> **Objective**: Please put all of the rows below into a numbered list, leaving out any blank lines.

[start of Provided data]

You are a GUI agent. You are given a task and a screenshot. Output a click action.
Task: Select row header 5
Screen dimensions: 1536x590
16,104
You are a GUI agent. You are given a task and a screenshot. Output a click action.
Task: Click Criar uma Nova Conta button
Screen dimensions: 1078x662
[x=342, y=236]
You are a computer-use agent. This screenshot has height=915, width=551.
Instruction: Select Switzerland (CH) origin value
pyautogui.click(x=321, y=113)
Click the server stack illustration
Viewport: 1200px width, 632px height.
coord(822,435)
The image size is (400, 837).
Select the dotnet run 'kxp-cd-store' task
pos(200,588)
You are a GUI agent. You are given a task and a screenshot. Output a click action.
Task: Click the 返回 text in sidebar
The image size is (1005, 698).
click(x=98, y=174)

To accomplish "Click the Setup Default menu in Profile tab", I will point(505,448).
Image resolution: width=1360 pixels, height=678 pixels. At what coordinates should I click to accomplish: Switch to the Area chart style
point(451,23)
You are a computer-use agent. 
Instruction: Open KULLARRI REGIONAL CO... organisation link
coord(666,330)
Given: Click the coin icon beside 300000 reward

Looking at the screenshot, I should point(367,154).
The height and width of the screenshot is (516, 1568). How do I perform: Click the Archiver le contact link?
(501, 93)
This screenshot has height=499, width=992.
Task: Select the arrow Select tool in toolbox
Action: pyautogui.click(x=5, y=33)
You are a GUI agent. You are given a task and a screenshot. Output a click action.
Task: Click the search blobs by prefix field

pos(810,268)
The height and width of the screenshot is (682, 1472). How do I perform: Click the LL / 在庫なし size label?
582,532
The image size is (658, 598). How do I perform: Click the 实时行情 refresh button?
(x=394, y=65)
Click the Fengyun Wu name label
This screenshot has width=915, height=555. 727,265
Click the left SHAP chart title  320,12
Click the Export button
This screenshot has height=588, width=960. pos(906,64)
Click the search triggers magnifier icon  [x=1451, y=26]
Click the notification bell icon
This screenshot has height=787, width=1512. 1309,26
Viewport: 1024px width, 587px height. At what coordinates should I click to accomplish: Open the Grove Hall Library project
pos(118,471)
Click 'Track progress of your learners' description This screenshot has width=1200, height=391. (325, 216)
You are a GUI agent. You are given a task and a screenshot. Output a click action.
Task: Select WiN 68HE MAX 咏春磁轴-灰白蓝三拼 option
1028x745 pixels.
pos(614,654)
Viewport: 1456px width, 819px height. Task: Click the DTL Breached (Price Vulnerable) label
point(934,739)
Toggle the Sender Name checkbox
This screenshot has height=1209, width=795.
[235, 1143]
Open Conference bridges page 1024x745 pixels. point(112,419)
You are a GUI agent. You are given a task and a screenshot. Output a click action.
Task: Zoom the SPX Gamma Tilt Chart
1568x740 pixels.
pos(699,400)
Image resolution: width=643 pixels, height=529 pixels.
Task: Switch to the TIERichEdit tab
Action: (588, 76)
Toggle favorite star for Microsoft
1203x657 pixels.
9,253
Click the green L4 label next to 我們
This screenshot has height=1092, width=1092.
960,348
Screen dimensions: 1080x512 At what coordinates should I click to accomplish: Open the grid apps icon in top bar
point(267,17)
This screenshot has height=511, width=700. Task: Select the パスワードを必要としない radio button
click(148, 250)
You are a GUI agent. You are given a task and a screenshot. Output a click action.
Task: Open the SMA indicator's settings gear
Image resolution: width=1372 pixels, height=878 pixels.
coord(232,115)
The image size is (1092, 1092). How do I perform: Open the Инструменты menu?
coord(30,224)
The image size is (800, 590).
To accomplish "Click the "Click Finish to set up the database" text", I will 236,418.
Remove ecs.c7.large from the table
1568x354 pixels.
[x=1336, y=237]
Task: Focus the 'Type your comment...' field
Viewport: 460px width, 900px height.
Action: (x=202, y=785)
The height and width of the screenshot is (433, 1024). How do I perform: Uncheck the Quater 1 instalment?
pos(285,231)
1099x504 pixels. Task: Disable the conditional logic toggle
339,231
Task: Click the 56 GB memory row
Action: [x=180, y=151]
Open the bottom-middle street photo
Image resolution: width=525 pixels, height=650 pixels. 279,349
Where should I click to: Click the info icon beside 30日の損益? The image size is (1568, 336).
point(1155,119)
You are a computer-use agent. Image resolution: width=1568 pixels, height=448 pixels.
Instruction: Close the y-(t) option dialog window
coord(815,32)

[end of Provided data]

> **Completed exercise**:
1. You are a GUI agent. You are given a task and a screenshot. Output a click action.
2. Task: Select row header 5
3. Screen dimensions: 1536x590
4. 16,104
5. You are a GUI agent. You are given a task and a screenshot. Output a click action.
6. Task: Click Criar uma Nova Conta button
7. Screen dimensions: 1078x662
8. [x=342, y=236]
9. You are a computer-use agent. This screenshot has height=915, width=551.
10. Instruction: Select Switzerland (CH) origin value
11. pyautogui.click(x=321, y=113)
12. Click the server stack illustration
13. Viewport: 1200px width, 632px height.
14. coord(822,435)
15. The image size is (400, 837).
16. Select the dotnet run 'kxp-cd-store' task
17. pos(200,588)
18. You are a GUI agent. You are given a task and a screenshot. Output a click action.
19. Task: Click the 返回 text in sidebar
20. The image size is (1005, 698).
21. click(x=98, y=174)
22. To accomplish "Click the Setup Default menu in Profile tab", I will point(505,448).
23. Image resolution: width=1360 pixels, height=678 pixels. At what coordinates should I click to accomplish: Switch to the Area chart style
24. point(451,23)
25. You are a computer-use agent. 
26. Instruction: Open KULLARRI REGIONAL CO... organisation link
27. coord(666,330)
28. Given: Click the coin icon beside 300000 reward
29. Looking at the screenshot, I should point(367,154).
30. The height and width of the screenshot is (516, 1568). How do I perform: Click the Archiver le contact link?
31. (501, 93)
32. This screenshot has height=499, width=992.
33. Task: Select the arrow Select tool in toolbox
34. Action: pyautogui.click(x=5, y=33)
35. You are a GUI agent. You are given a task and a screenshot. Output a click action.
36. Task: Click the search blobs by prefix field
37. pos(810,268)
38. The height and width of the screenshot is (682, 1472). How do I perform: Click the LL / 在庫なし size label?
39. 582,532
40. The image size is (658, 598). How do I perform: Click the 实时行情 refresh button?
41. (x=394, y=65)
42. Click the Fengyun Wu name label
43. This screenshot has width=915, height=555. 727,265
44. Click the left SHAP chart title  320,12
45. Click the Export button
46. This screenshot has height=588, width=960. pos(906,64)
47. Click the search triggers magnifier icon  [x=1451, y=26]
48. Click the notification bell icon
49. This screenshot has height=787, width=1512. 1309,26
50. Viewport: 1024px width, 587px height. At what coordinates should I click to accomplish: Open the Grove Hall Library project
51. pos(118,471)
52. Click 'Track progress of your learners' description This screenshot has width=1200, height=391. (325, 216)
53. You are a GUI agent. You are given a task and a screenshot. Output a click action.
54. Task: Select WiN 68HE MAX 咏春磁轴-灰白蓝三拼 option
55. 1028x745 pixels.
56. pos(614,654)
57. Viewport: 1456px width, 819px height. Task: Click the DTL Breached (Price Vulnerable) label
58. point(934,739)
59. Toggle the Sender Name checkbox
60. This screenshot has height=1209, width=795.
61. [235, 1143]
62. Open Conference bridges page 1024x745 pixels. point(112,419)
63. You are a GUI agent. You are given a task and a screenshot. Output a click action.
64. Task: Zoom the SPX Gamma Tilt Chart
65. 1568x740 pixels.
66. pos(699,400)
67. Image resolution: width=643 pixels, height=529 pixels.
68. Task: Switch to the TIERichEdit tab
69. Action: (588, 76)
70. Toggle favorite star for Microsoft
71. 1203x657 pixels.
72. 9,253
73. Click the green L4 label next to 我們
74. This screenshot has height=1092, width=1092.
75. 960,348
76. Screen dimensions: 1080x512 At what coordinates should I click to accomplish: Open the grid apps icon in top bar
77. point(267,17)
78. This screenshot has height=511, width=700. Task: Select the パスワードを必要としない radio button
79. click(148, 250)
80. You are a GUI agent. You are given a task and a screenshot. Output a click action.
81. Task: Open the SMA indicator's settings gear
82. Image resolution: width=1372 pixels, height=878 pixels.
83. coord(232,115)
84. The image size is (1092, 1092). How do I perform: Open the Инструменты menu?
85. coord(30,224)
86. The image size is (800, 590).
87. To accomplish "Click the "Click Finish to set up the database" text", I will 236,418.
88. Remove ecs.c7.large from the table
89. 1568x354 pixels.
90. [x=1336, y=237]
91. Task: Focus the 'Type your comment...' field
92. Viewport: 460px width, 900px height.
93. Action: (x=202, y=785)
94. The height and width of the screenshot is (433, 1024). How do I perform: Uncheck the Quater 1 instalment?
95. pos(285,231)
96. 1099x504 pixels. Task: Disable the conditional logic toggle
97. 339,231
98. Task: Click the 56 GB memory row
99. Action: [x=180, y=151]
100. Open the bottom-middle street photo
101. Image resolution: width=525 pixels, height=650 pixels. 279,349
102. Where should I click to: Click the info icon beside 30日の損益? The image size is (1568, 336).
103. point(1155,119)
104. You are a computer-use agent. Image resolution: width=1568 pixels, height=448 pixels.
105. Instruction: Close the y-(t) option dialog window
106. coord(815,32)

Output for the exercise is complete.